Centrafrique : l’option congolaise existe au-delà du Cameroun
Reliée au Cameroun et au Congo depuis 2023, la République centrafricaine dispose d’une voie terrestre de diversification vers Pointe-Noire, mais sa résilience internationale reste jugée très faible.


La République centrafricaine n’est pas limitée au seul corridor camerounais pour rejoindre les câbles sous-marins. La dorsale à fibre optique inaugurée en février 2023 dans le cadre du projet Central African Backbone relie le pays au Cameroun et au Congo, avec 935 kilomètres de fibre et deux branches d’interconnexion vers Gamboula et Bomassa.
Cette connexion par le Congo ouvre une voie terrestre de diversification potentielle pour Bangui. Le Congo dispose en effet d’un accès international aux câbles sous-marins WACS et 2Africa depuis Pointe-Noire, ce qui lui donne un second débouché théorique au-delà des infrastructures camerounaises.

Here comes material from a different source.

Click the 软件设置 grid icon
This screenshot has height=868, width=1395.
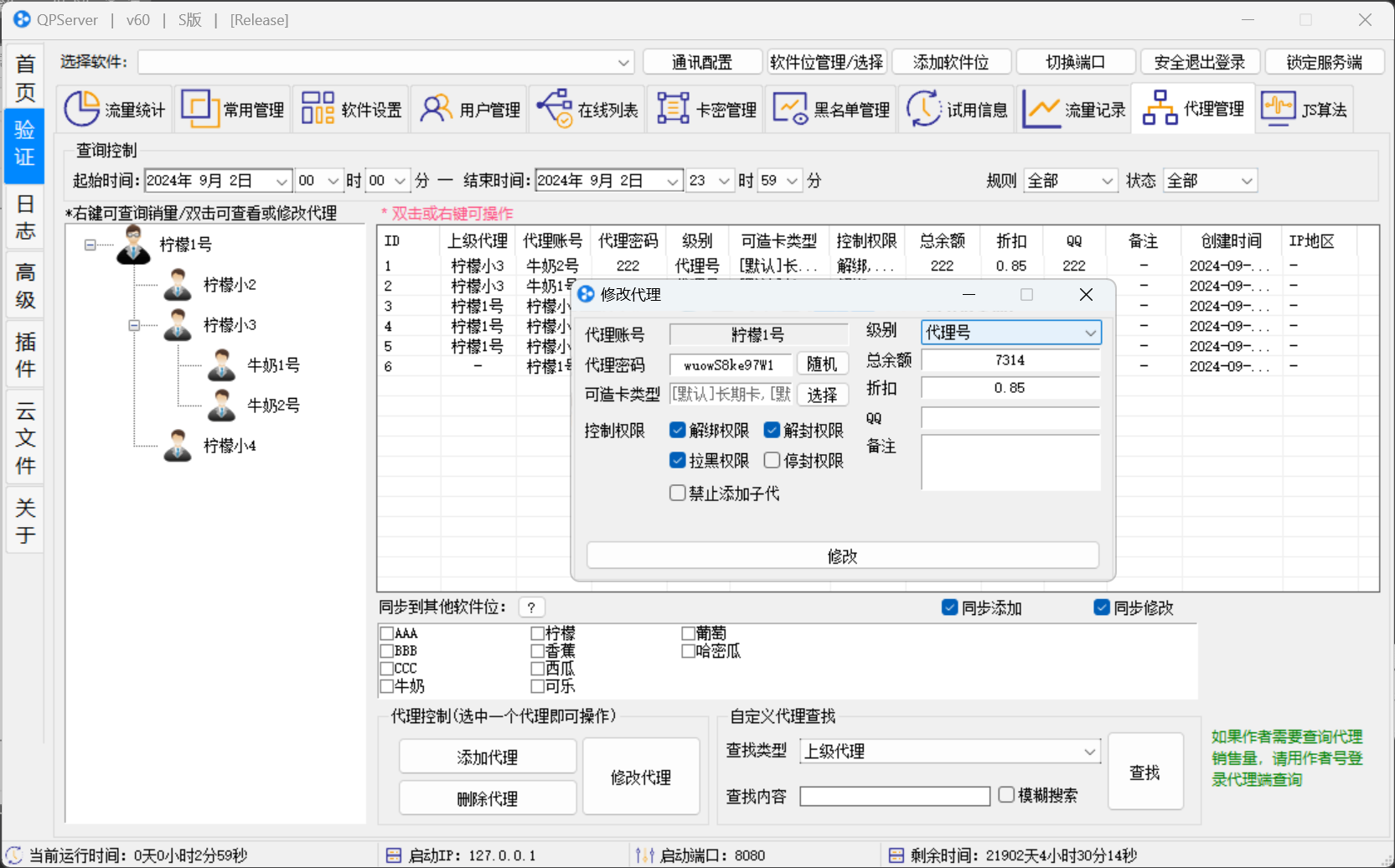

Cette architecture ne suffit toutefois pas à garantir une forte résilience internationale. Internet Society Pulse classe en 2026 la diversité amont de la République centrafricaine comme très faible, tout en recensant Orange Centrafrique, Atlantique Telecom CAR, SpaceX Starlink, Telecel Centrafrique et Skylogic parmi les fournisseurs actifs observés sur le marché.
Les alternatives satellitaires restent par ailleurs encadrées. L’ARCEP centrafricaine prévoit des procédures distinctes pour les réseaux privés par satellite VSAT et pour l’identification des kits Starlink exploités dans le pays.